Republished from Boating Magazine.
Because everything’s better by boat, Boating constantly engages the world by water. We’ve fished, skiied, tubed, boarded and surfed. We’ve raced, run whitewater, rescued, and embarked on adventures to Communist countries. We’ve gone to rock concerts and pro sports games by boat, and we’ve rafted up in party coves.
But this time, we’re here for the beer. More precisely, the microbeer: the crafty, flavorful alternative to the mass-produced product proffered by the international brewing industry. In the last 20 years, microbreweries seem to have popped up on every street corner in America. I can walk to three of them from my home office. But brew-hopping, we figured, would be better in a boat. An opportunity materialized on the new Afina 3950, moored in Jacksonville, Florida, on the St. Johns River right down from the River City Brewing Company. As we still say in Wisconsin, let’s go for the gusto!
The Afina 3950 turned out to be an ideal craft for this outing because its glassed-in salon kept us out of the rain during a typical summer-evening Florida shower, and because it came with a designated captain. (We run on a zero-tolerance policy at Boating.) It would be hard to pick a greater city for boating than Jacksonville, which flanks the mighty and north-flowing St. Johns River near where its mouth dumps into the more-mighty Atlantic and offers further opportunity for general plunking around in numerous coves and small tributaries to the main river.

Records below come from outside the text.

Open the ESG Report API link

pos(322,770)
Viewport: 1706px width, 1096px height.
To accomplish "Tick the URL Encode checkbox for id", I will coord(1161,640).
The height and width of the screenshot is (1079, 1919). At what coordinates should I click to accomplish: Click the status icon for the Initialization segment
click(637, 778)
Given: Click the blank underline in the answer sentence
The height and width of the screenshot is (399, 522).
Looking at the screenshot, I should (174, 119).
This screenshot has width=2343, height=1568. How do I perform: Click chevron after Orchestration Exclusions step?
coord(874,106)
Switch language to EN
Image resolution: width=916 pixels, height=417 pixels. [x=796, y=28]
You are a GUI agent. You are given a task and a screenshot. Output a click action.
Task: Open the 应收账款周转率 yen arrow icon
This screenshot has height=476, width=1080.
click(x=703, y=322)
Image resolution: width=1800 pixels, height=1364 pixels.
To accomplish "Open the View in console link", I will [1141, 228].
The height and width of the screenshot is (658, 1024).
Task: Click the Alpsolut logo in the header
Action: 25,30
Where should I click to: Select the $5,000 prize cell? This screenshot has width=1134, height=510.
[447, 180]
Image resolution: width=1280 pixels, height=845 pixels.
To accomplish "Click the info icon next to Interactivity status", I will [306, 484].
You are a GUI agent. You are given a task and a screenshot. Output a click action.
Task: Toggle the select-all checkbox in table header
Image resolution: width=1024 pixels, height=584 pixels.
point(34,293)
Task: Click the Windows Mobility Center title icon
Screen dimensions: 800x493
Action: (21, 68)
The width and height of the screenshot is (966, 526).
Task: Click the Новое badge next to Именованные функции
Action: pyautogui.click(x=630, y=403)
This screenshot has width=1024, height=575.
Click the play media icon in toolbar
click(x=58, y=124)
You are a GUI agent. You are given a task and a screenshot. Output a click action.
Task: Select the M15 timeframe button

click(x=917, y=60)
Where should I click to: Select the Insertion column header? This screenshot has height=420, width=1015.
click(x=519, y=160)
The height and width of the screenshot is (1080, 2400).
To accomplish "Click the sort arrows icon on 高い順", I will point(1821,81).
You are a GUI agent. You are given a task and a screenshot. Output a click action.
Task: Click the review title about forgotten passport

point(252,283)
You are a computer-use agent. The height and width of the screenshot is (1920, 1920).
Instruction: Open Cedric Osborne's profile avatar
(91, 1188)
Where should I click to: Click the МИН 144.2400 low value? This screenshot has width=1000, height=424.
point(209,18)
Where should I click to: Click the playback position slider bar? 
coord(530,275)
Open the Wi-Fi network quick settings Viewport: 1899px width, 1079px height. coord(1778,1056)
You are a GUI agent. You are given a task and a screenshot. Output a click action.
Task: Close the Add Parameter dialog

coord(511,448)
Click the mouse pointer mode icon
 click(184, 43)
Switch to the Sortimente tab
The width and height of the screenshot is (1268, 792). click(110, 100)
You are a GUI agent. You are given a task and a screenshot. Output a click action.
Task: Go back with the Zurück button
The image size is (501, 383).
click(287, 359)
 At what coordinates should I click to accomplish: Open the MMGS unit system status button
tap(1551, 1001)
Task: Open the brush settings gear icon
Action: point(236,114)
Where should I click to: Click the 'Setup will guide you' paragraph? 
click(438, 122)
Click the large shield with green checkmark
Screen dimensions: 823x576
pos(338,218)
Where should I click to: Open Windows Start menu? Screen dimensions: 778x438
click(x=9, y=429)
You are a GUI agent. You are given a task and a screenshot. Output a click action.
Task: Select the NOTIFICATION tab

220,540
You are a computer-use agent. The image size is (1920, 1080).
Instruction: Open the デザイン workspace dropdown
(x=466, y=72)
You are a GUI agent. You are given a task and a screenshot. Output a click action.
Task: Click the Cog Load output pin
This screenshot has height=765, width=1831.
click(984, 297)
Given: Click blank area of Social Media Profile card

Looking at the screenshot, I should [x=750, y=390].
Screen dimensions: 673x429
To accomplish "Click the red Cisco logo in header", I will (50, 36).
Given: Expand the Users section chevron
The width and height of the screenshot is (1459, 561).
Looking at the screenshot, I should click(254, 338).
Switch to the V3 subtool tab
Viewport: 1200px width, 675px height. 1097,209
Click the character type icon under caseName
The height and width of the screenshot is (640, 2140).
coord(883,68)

Operation Dry Water: If the helm is your responsibility, stay sober. It’s that simple. According to the U.S. Coast Guard, alcohol use is the leading known contributing factor in recreational-boater deaths. Consider the consequences suffered by Orange County, Florida, resident Mark Watts, whose 2006 BUI accident killed a 20-year-old woman on Lake Irma and sent him to prison for six years. “What I’ve gone through couldn’t compare to parents losing a child,” Watts states in a public service video produced for Operation Dry Water, a year-round boating-under-the-influence awareness and enforcement campaign of the National Association of State Boating Law Administrators. “You don’t want to be me. Take the time to think about consuming alcohol and operating a boat.” Check out the powerful video and the website at operationdrywater.org.
Jacksonville is also a beer town, home to a 1-million-square-foot Anheuser-Busch Inbev SA suds factory that daily cranks out 235 truckloads — or reportedly 9 million barrels annually — of Budweiser and other maxi-brews. Now, I’m from Milwaukee, so I ought to know that the Bud factory is not what we were looking for. We found the good stuff on downtown Jacksonville’s Southbank at River City Brewing Company, where the Afina snugged up to the bulkhead with ease thanks to its Mercury Axius Joystick Piloting controls. We were welcomed by the River City staff, including 76-year-old brewmaster Bob Grandstaff.
River City claims to be the oldest microbrewery in the Jacksonville area, having tapped its first barrel in 1993. Grandstaff has been on duty since 2003. He once worked across the river at the Budweiser factory, where he was a quality-control manager and learned the craft, albeit on a much larger scale.
“This is a lot more fun than the large brewery,” Grandstaff says. “I get to be more creative, and I enjoy dealing directly with our customers.”
Grandstaff supervises the production of 200 barrels of beer annually, which puts the operation on the small end of the microbrew scale. The industry defines a microbrewery as one producing less than 15,000 barrels a year. That’s still a lot of beer, but considering the Jacksonville AB plant produces about 25,000 barrels a day, you gain perspective. Grandstaff told me that when he started at River City, there were four beer recipes produced year-round, plus an occasional seasonal beer. The bar now has eight recipes and seven taps, and he produces more seasonal varieties. One of his latest creations is Kentucky Bourbon Ale, which is aged with pieces of oak soaked in bourbon and, at 14 percent ABV (alcohol by volume), has a real kick. The signature River City brew is Red Rooster, one of the brewery’s original beers, which is created with four select German malts and toasted wheat. The result is a dark beer with a nice balance of bitter and sweet.